# What to do
Quote the lines below from the one containing "Switch to the Serial Number tab" to the final line, both ends included; exclude the pictures.

# Entries provided
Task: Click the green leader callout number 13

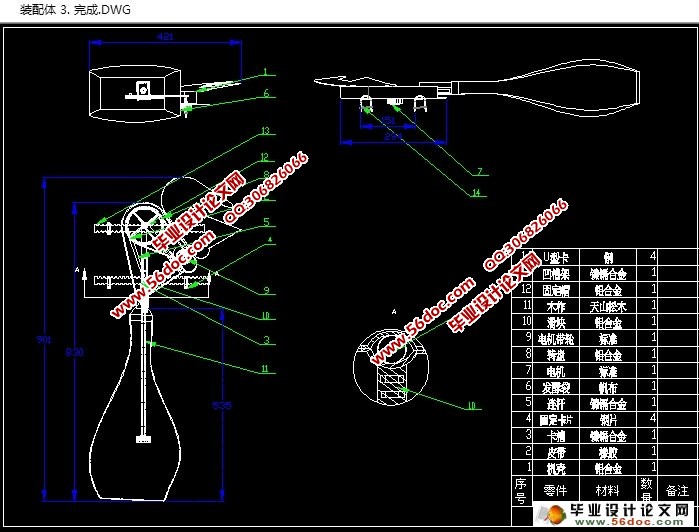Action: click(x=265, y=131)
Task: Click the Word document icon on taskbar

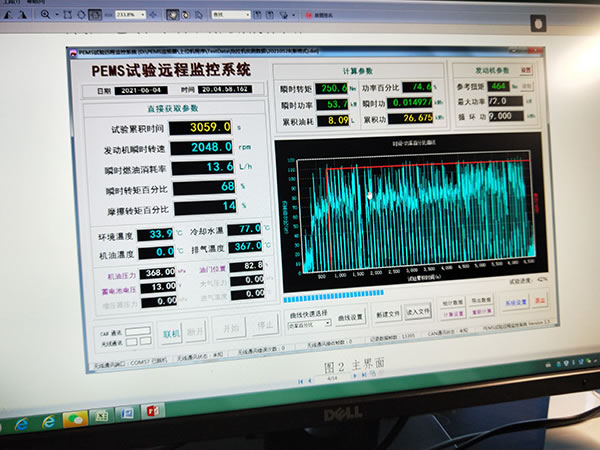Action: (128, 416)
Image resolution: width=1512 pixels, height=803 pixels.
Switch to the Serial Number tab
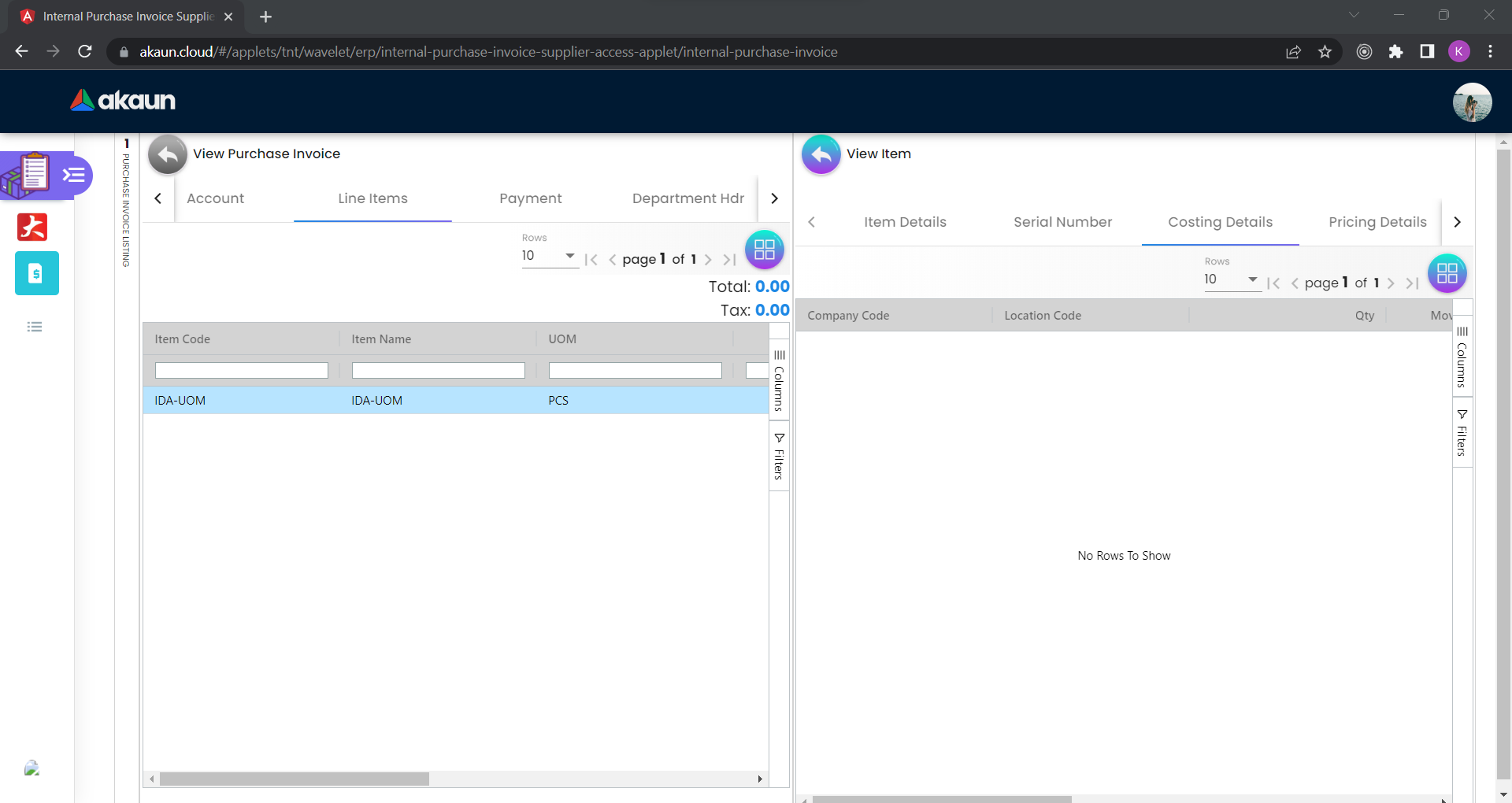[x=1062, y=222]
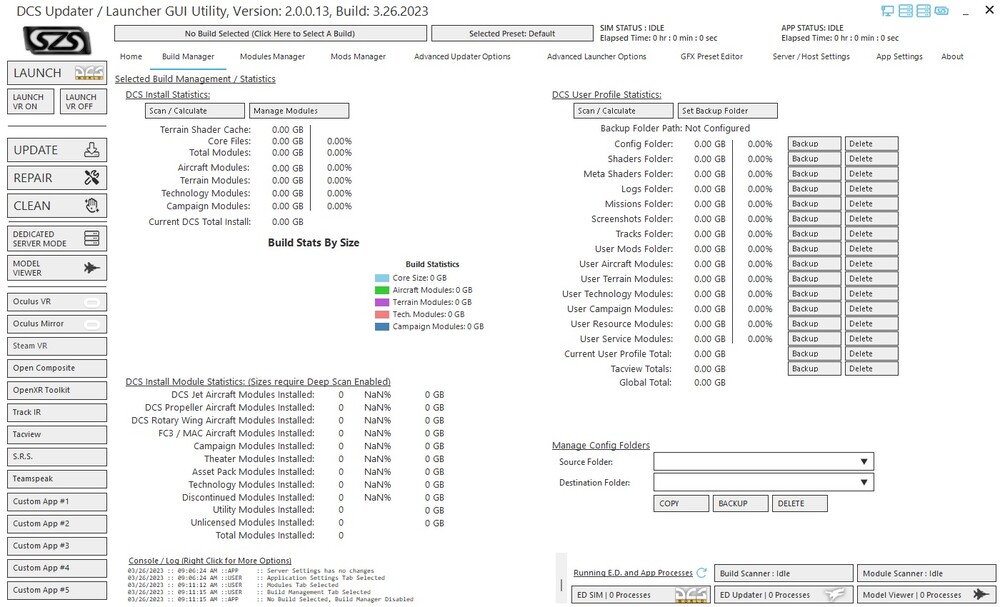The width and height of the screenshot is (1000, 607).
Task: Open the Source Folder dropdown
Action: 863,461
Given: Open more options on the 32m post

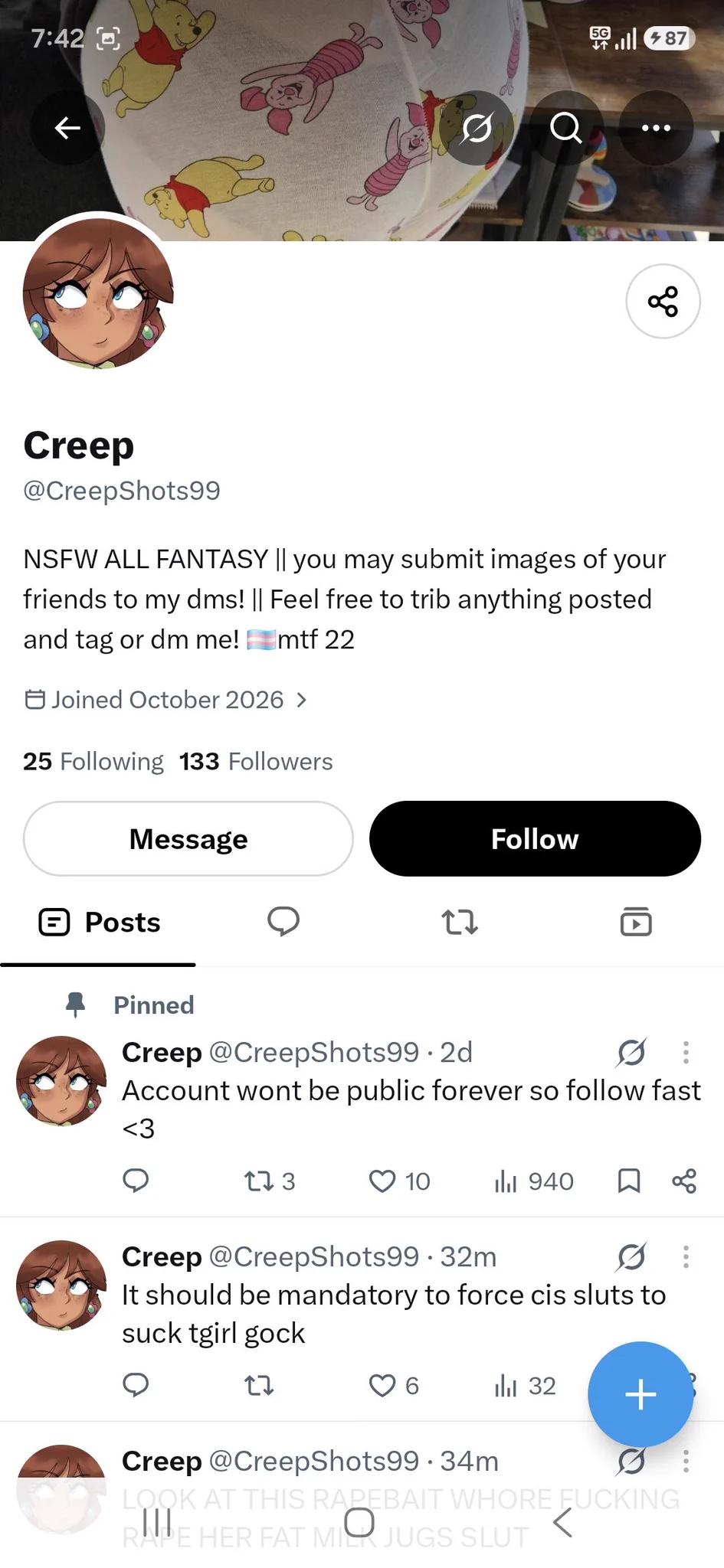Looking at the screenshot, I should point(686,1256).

# Written answer
Switch to the Serial Number tab
[x=1062, y=222]
The width and height of the screenshot is (1000, 607).
Task: Open the Source Folder dropdown
Action: 863,461
Given: Open more options on the 32m post

Looking at the screenshot, I should point(686,1256).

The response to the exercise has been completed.